→ **What you should do**
From the line that contains "You are a computer-use" to the end of the entries, copy each line exactly, though the pictures stay out.

→ **Stored data**
-------

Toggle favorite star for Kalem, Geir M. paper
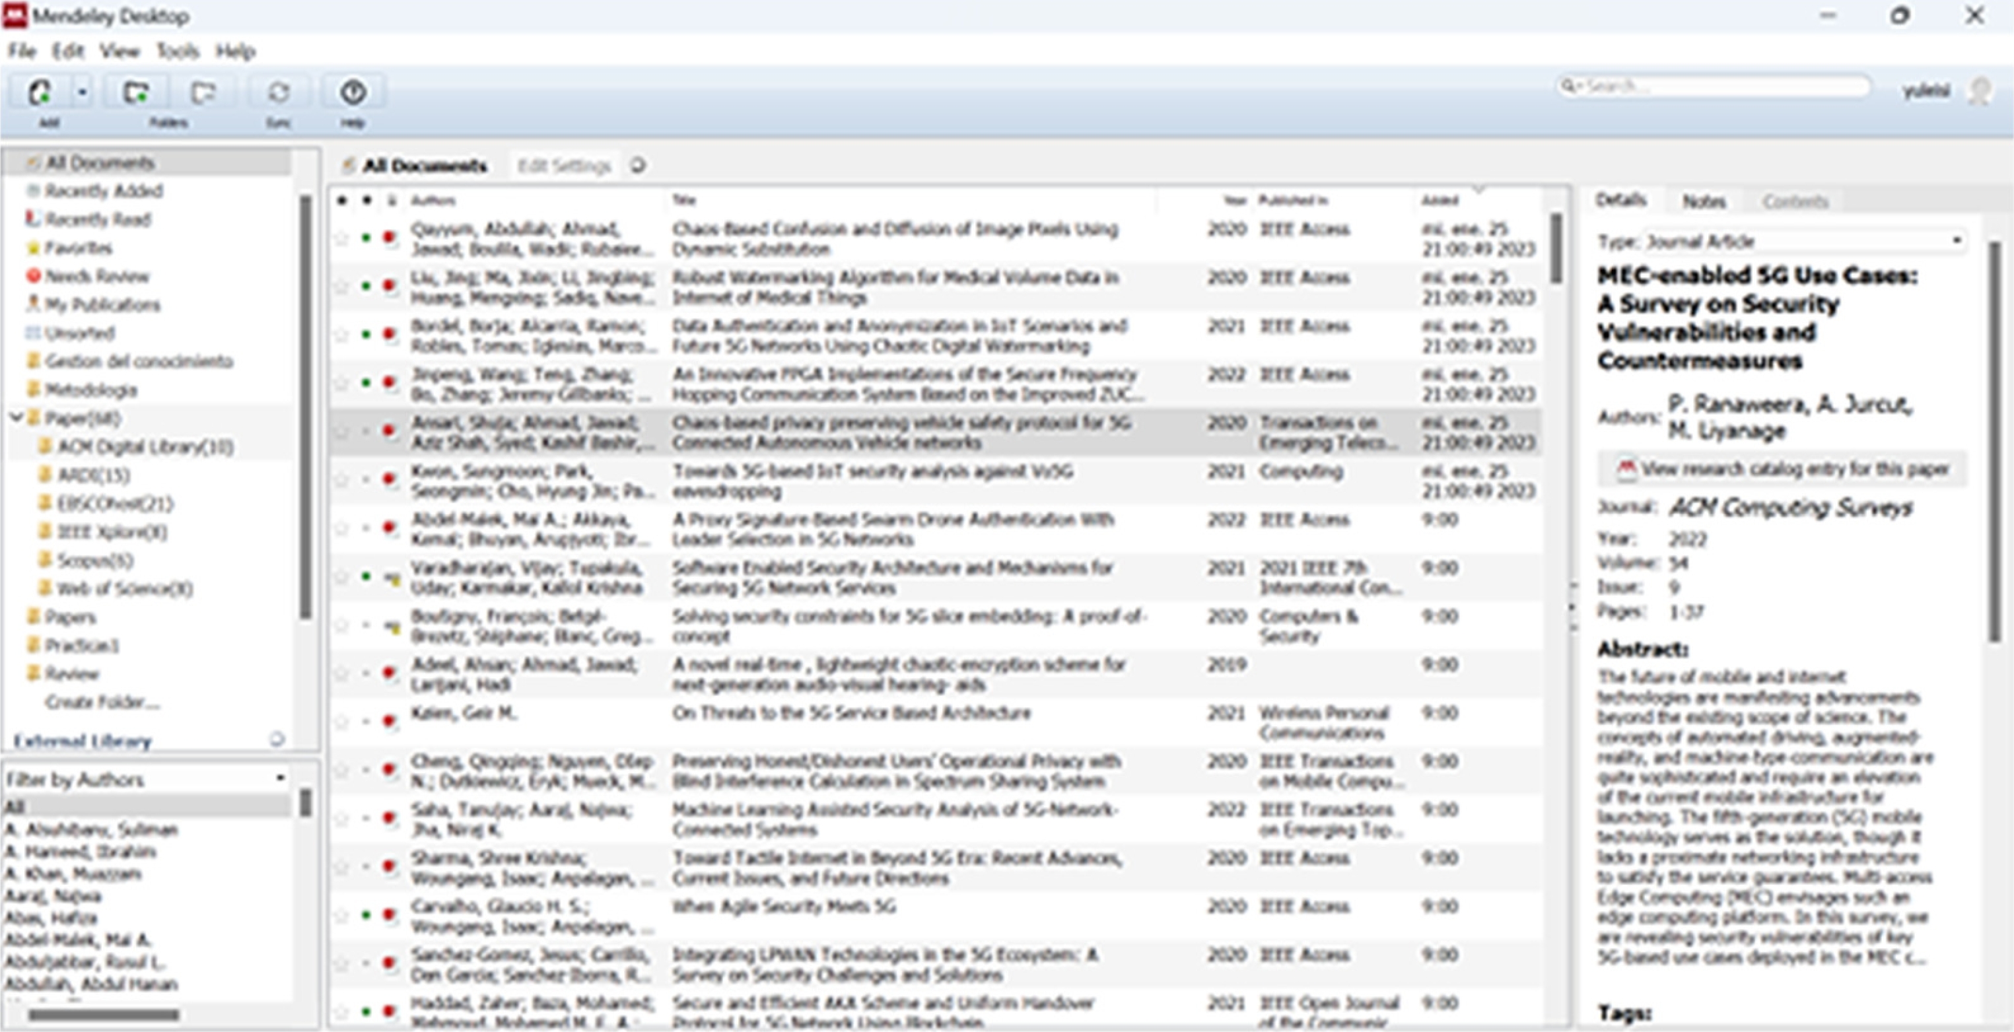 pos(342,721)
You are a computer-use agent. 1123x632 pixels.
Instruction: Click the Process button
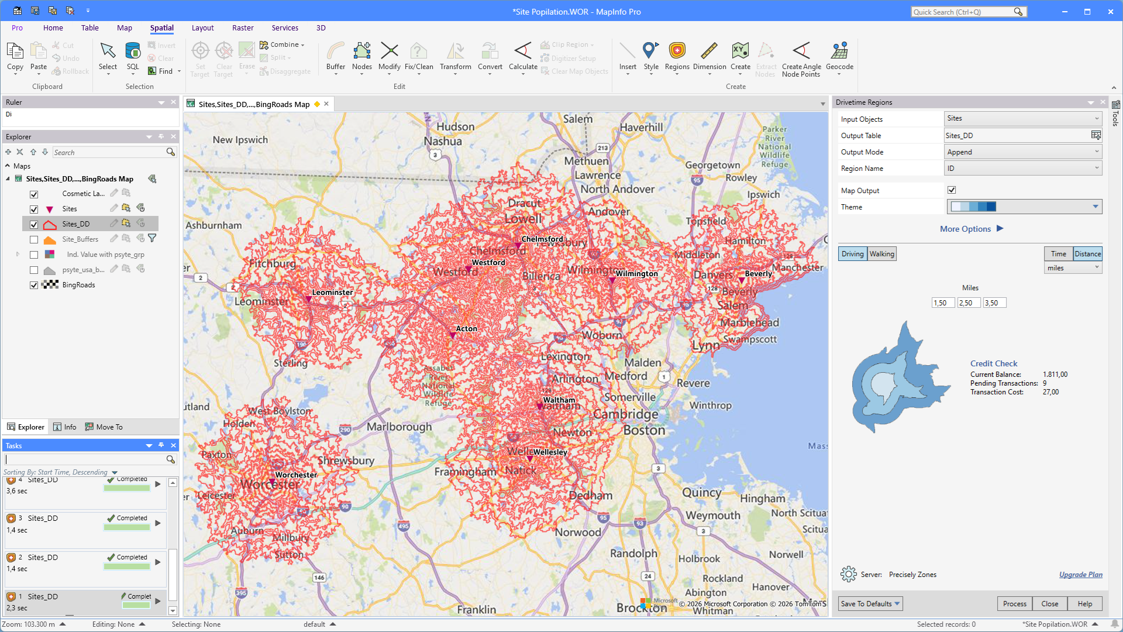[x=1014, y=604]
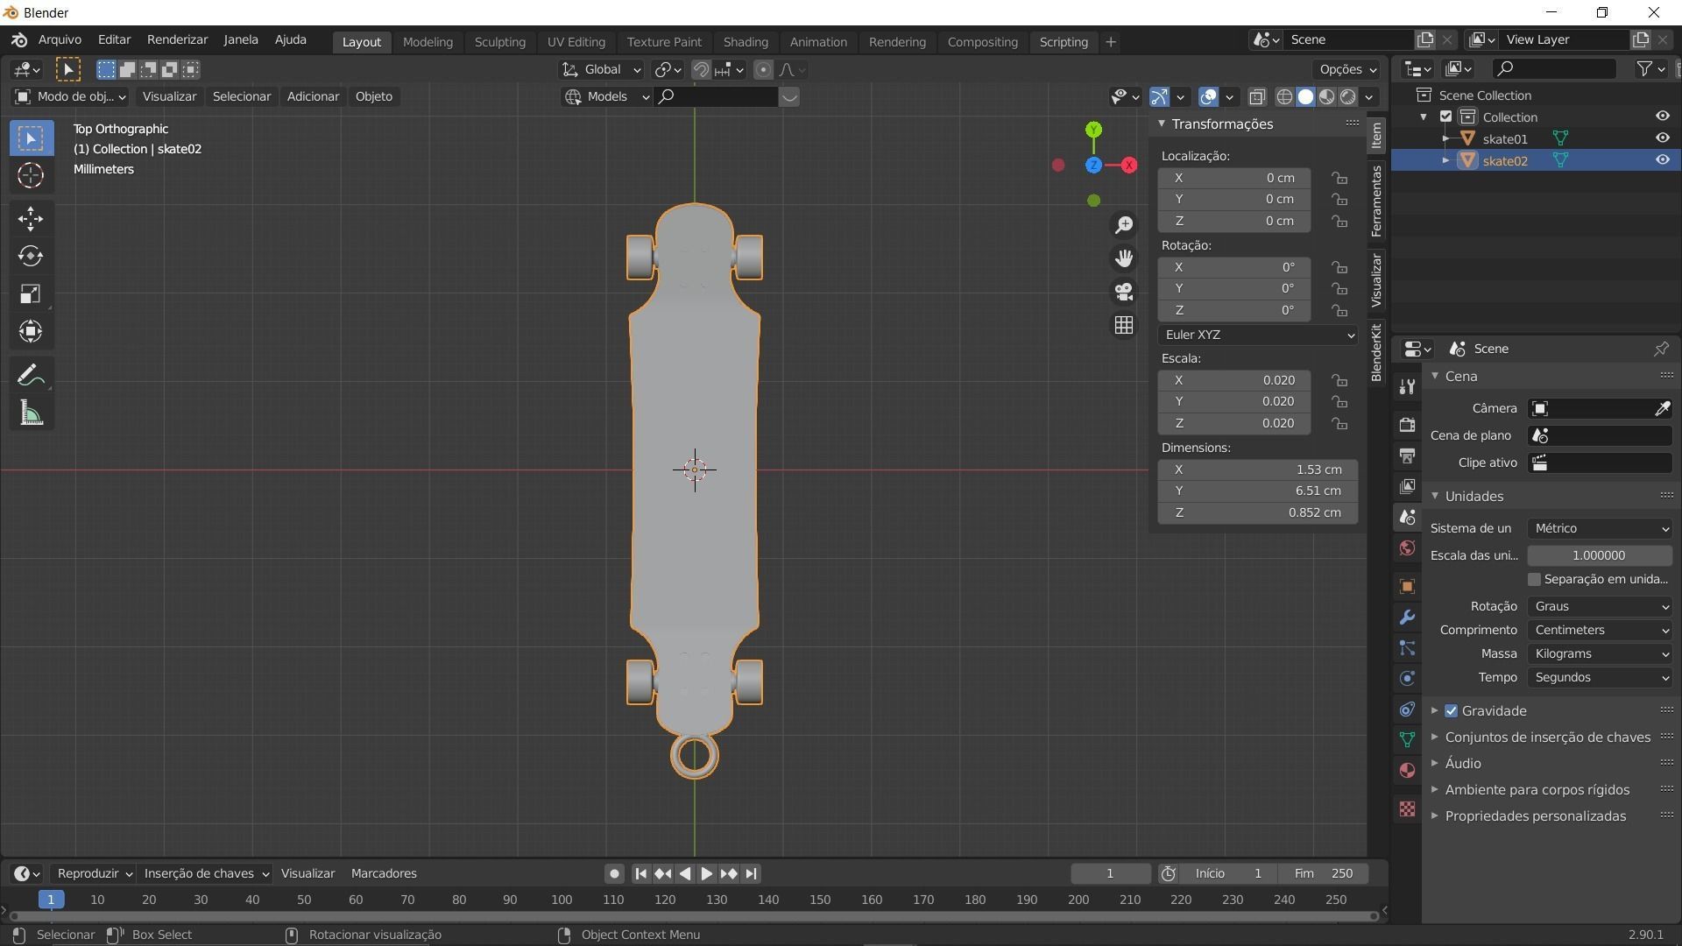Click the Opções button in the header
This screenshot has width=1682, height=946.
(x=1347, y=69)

-------

→ **Result of this exercise**
You are a computer-use agent. 1123x632 pixels.
Instruction: Click the Process button
[x=1014, y=604]
Click the Opções button in the header
This screenshot has width=1682, height=946.
(x=1347, y=69)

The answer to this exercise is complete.